What to do
Nothing but the lines from the top of the data to the line holding "Task: Click the '0" should be printed, word for word and both ends included; leave the pictures out.

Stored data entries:

____

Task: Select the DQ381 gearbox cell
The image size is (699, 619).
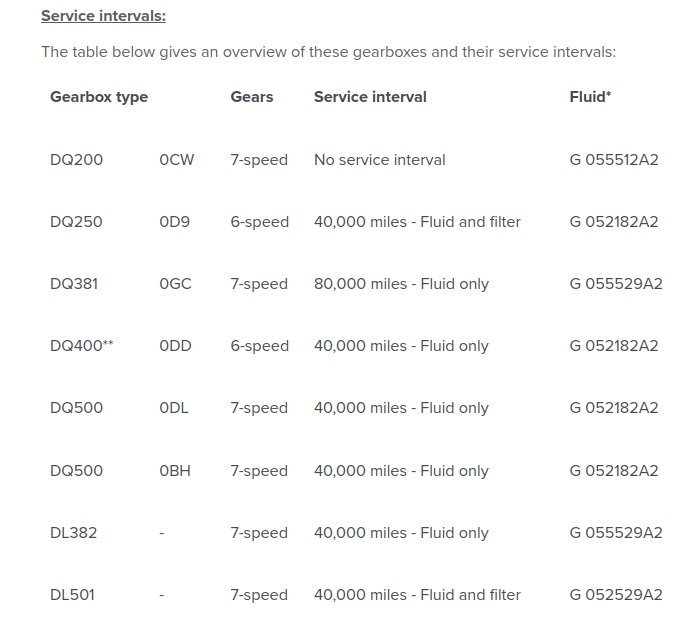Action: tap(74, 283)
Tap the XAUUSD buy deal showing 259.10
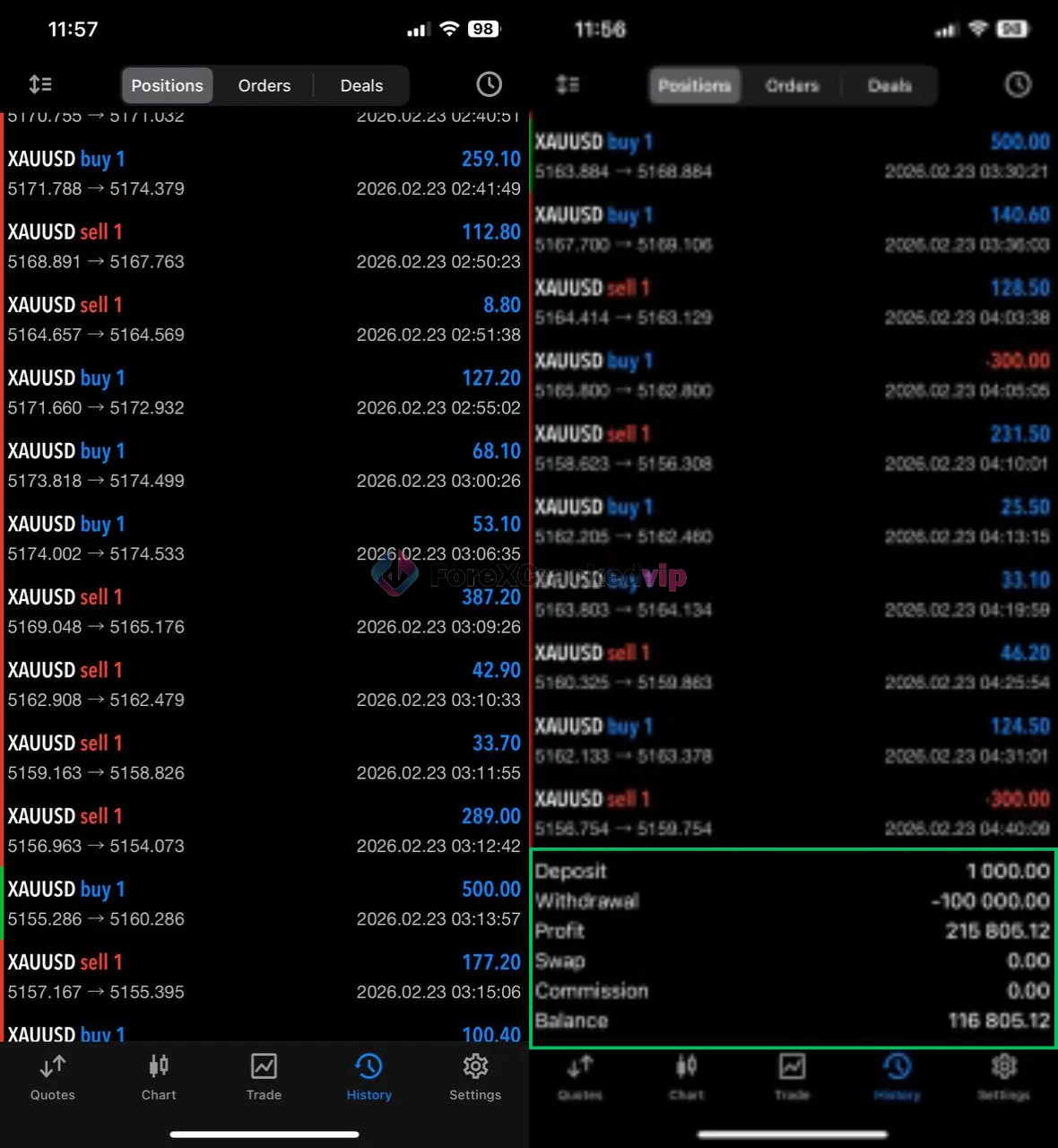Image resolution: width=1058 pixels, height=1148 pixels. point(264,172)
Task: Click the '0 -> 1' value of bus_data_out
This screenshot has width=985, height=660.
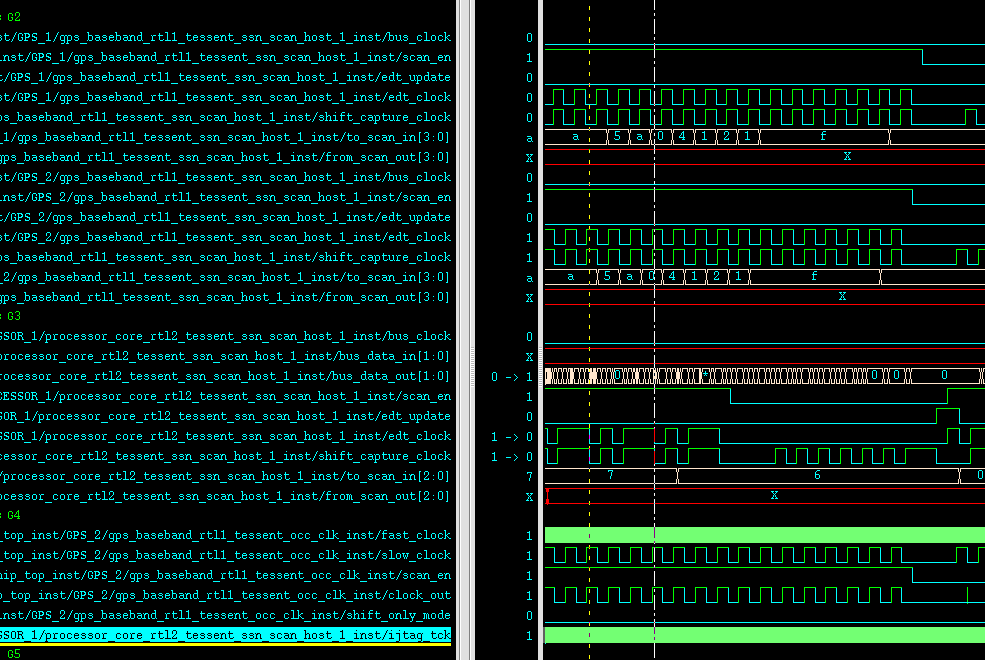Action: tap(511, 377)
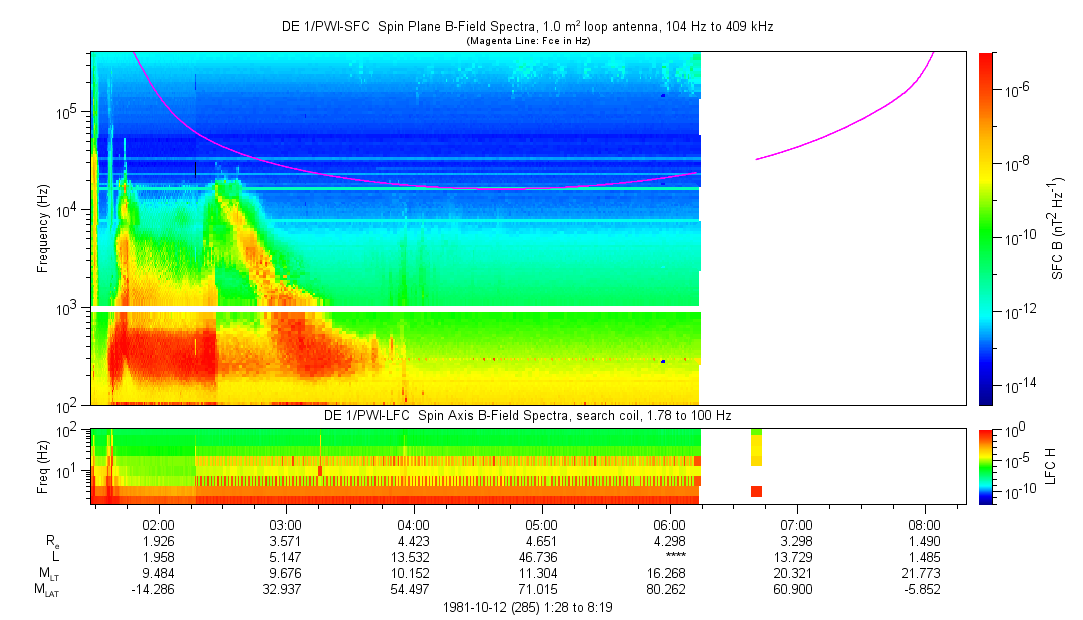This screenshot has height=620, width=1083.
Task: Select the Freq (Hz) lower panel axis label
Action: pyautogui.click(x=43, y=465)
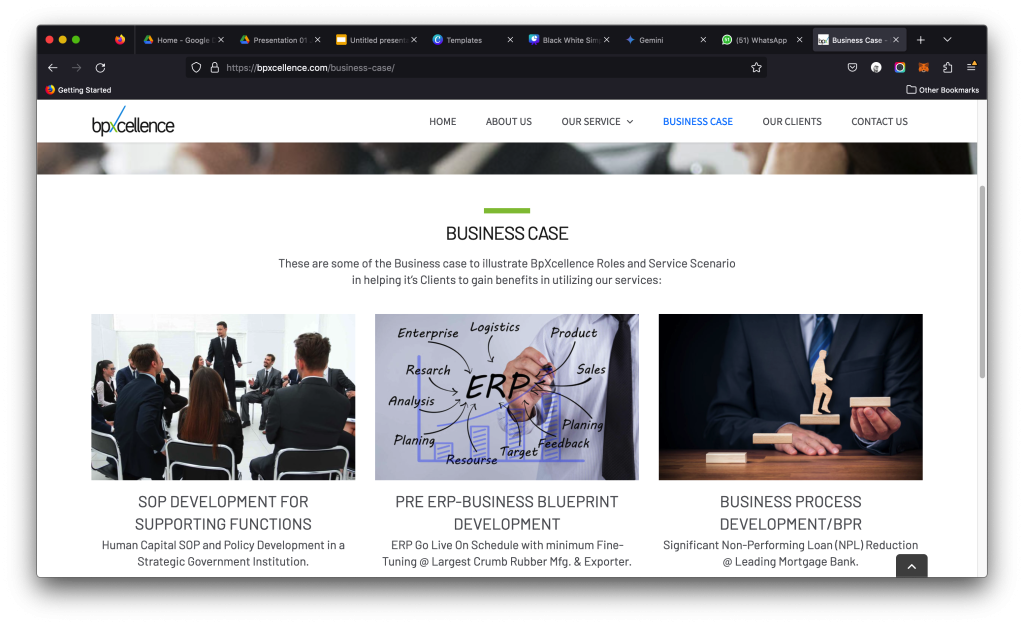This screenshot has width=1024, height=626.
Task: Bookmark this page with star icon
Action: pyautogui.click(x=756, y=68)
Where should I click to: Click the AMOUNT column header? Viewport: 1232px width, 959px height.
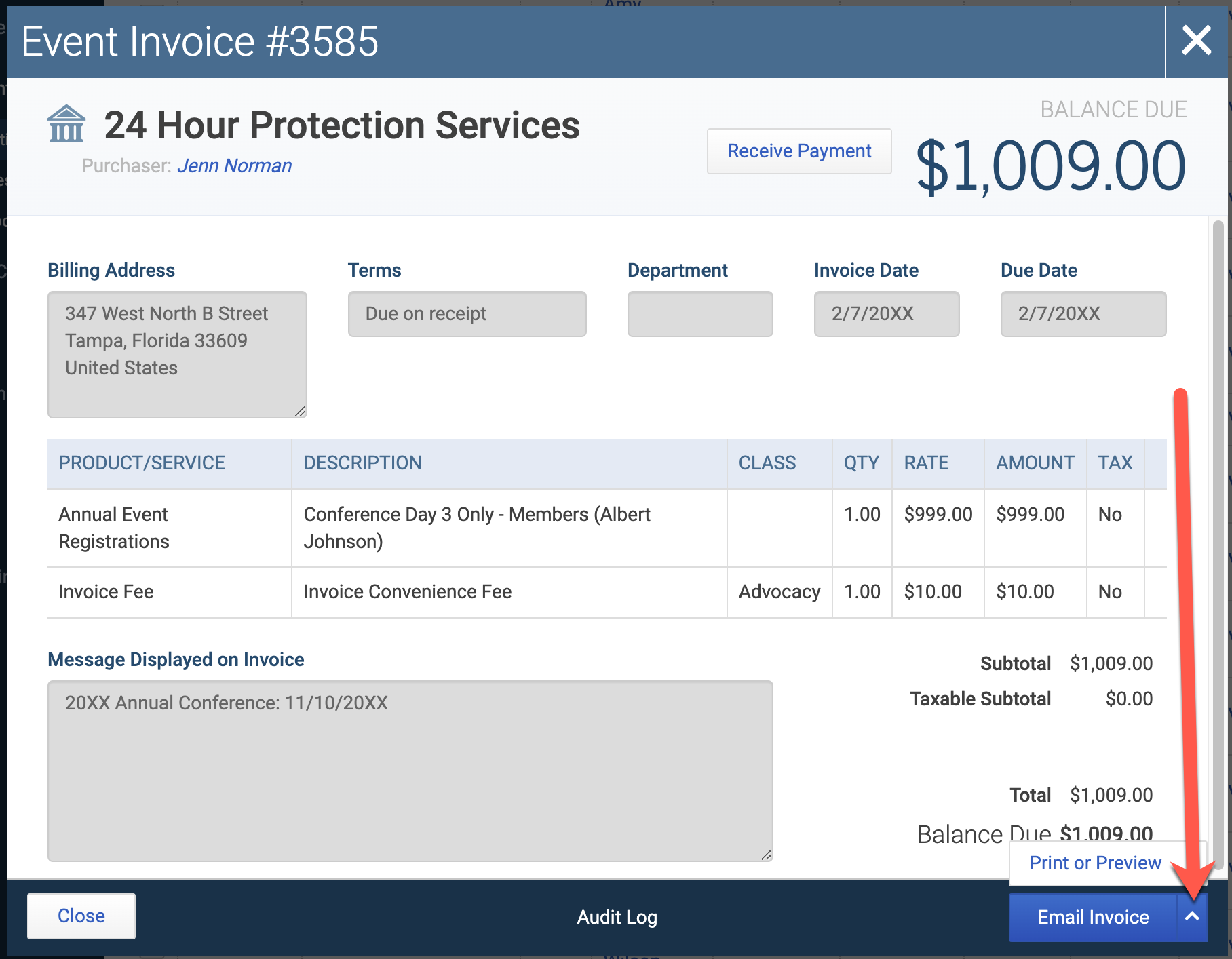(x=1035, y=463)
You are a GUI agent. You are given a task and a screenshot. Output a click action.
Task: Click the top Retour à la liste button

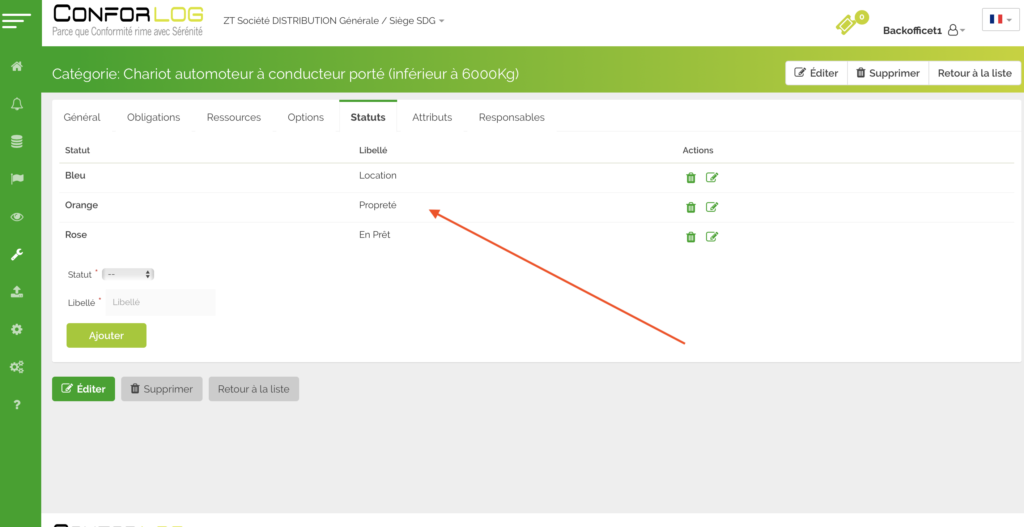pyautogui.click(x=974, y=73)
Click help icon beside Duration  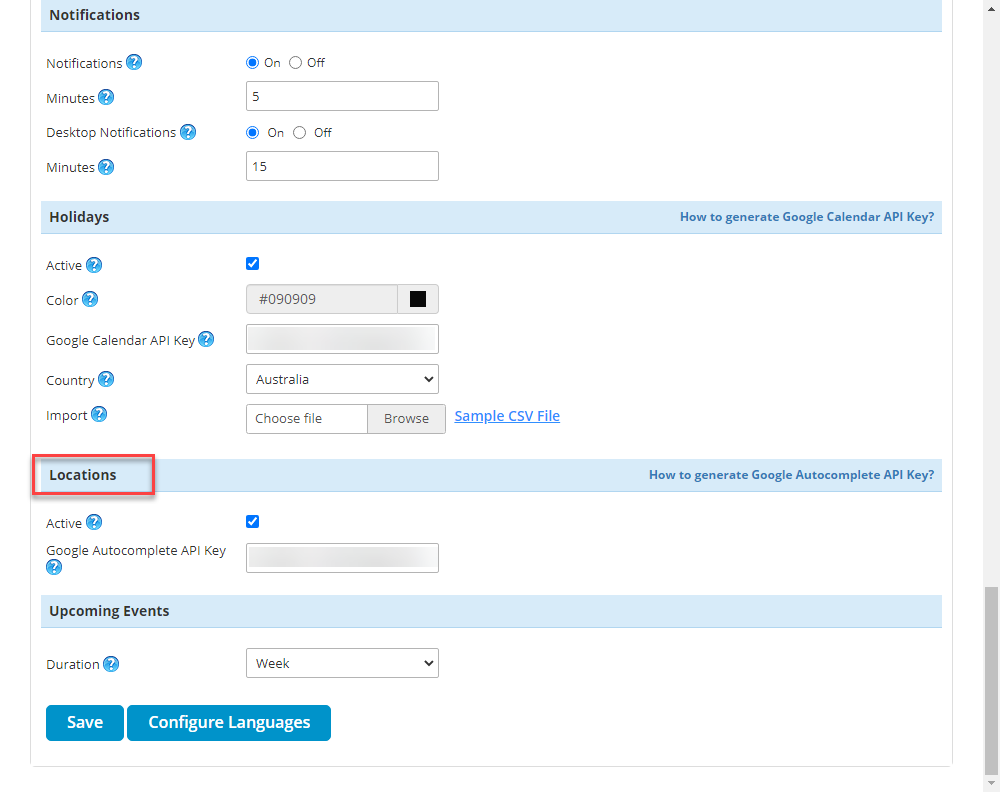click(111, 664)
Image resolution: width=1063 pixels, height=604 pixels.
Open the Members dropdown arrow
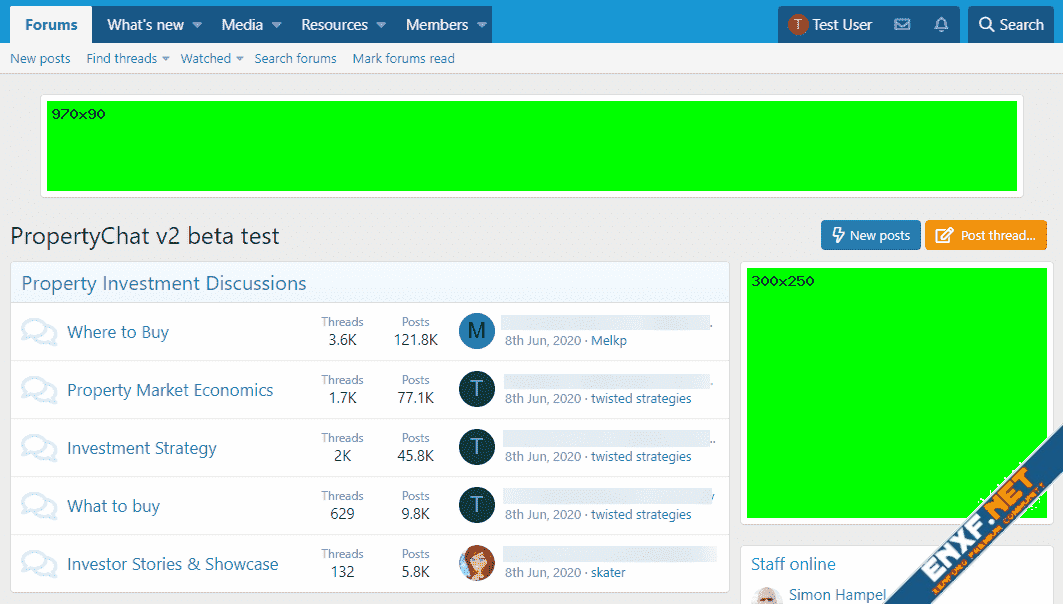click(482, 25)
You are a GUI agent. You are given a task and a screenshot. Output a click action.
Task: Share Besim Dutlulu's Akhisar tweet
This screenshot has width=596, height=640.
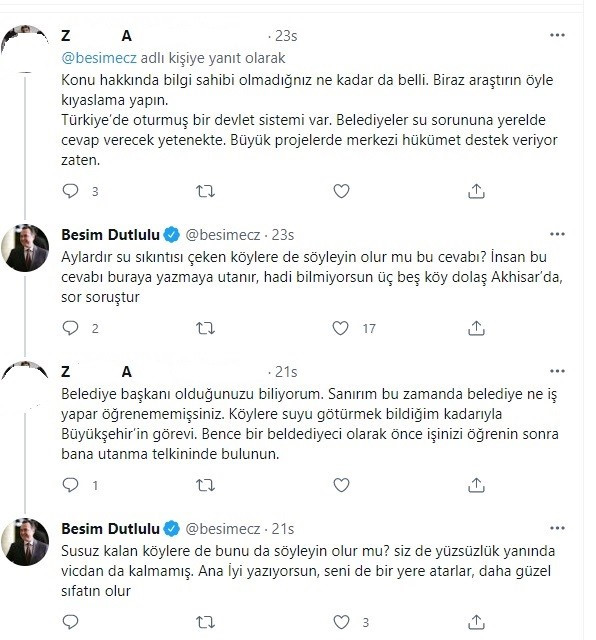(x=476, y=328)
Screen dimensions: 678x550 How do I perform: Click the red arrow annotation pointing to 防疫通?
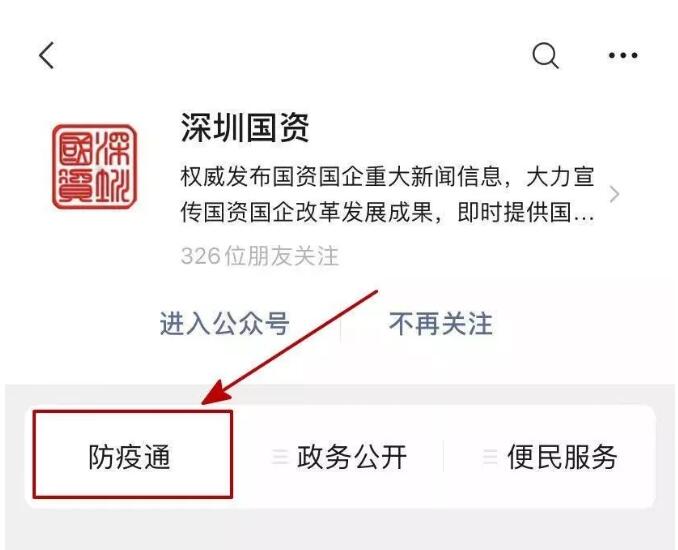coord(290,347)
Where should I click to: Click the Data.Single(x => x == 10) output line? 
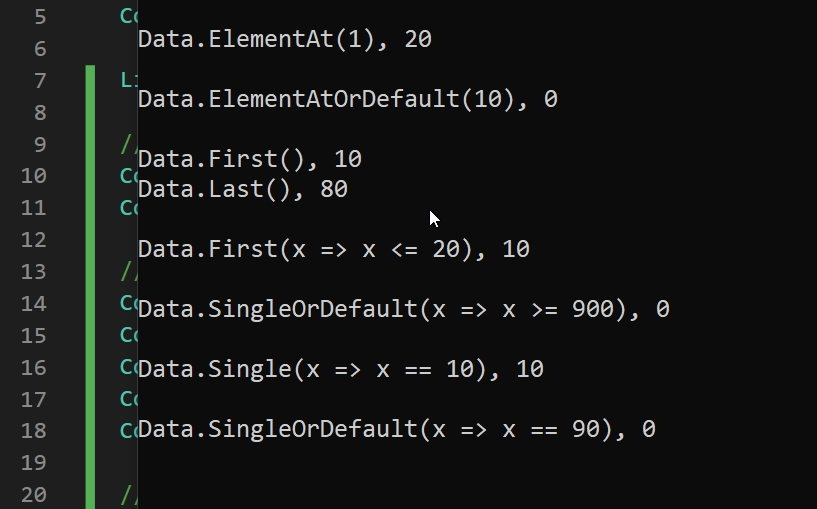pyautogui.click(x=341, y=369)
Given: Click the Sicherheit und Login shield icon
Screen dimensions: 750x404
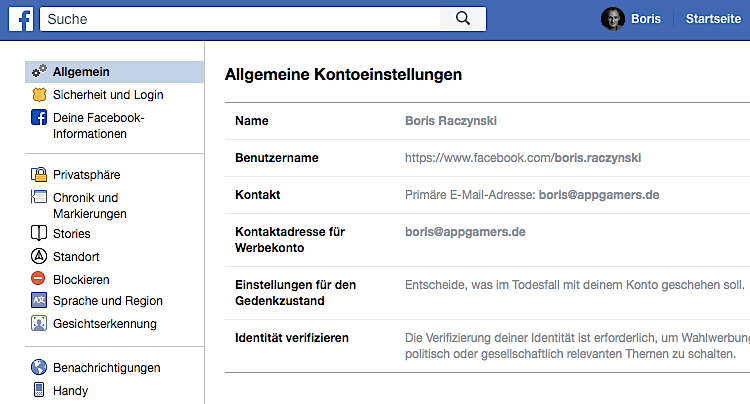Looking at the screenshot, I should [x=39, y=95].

____

Solution
Task: Select the DQ381 gearbox cell
The image size is (699, 619).
Action: tap(74, 283)
Tap the XAUUSD buy deal showing 259.10
Image resolution: width=1058 pixels, height=1148 pixels. point(264,172)
Task: Click the '0 -> 1' value of bus_data_out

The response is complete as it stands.